Perante o cenário que vivemos, estamos todos sem objectivos e desmotivados?

Anda tudo entretido e manipulado por uma vida vivida à pressa, na superficialidade e não em profundidade. É preciso ganhar valores e ter objectivos e eles são construídos numa existência que tem de ter sentido, tem de se ter rumo. Para isso é preciso parar, pensar e voltar a começar de novo para uma nova existência porque esta leva-nos a situações dramáticas, muitas vezes de desinteresse, doença mental e de inquietação emocional.

Nunca é tarde para criar esses valores?

Claro que nunca é tarde. O ser humano tem essa capacidade de se reinventar todos os dias, essa possibilidade interior de se auto- -avaliar e recomeçar uma vida nova. Da mesma forma que isto acontece com crianças e jovens também acontece com adultos. Eu acredito que o futuro vai ser melhor.

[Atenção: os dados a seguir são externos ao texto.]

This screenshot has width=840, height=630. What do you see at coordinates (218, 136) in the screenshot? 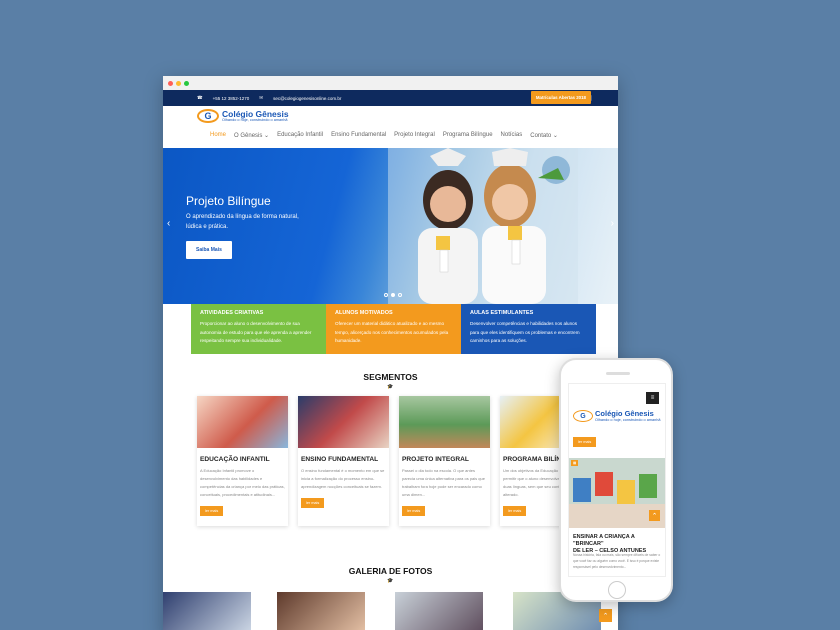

É necessário agora dar mais atenção às pessoas, dar mais valor político à participação dos cidadãos na construção da sociedade, da família, da escola. Temos um país maravilhoso e é possível construir esse país para o futuro, dando mais importância à conexão com a Natureza e, por outro lado, acreditando que estes dispositivos digitais vêm melhorar a nossa vida.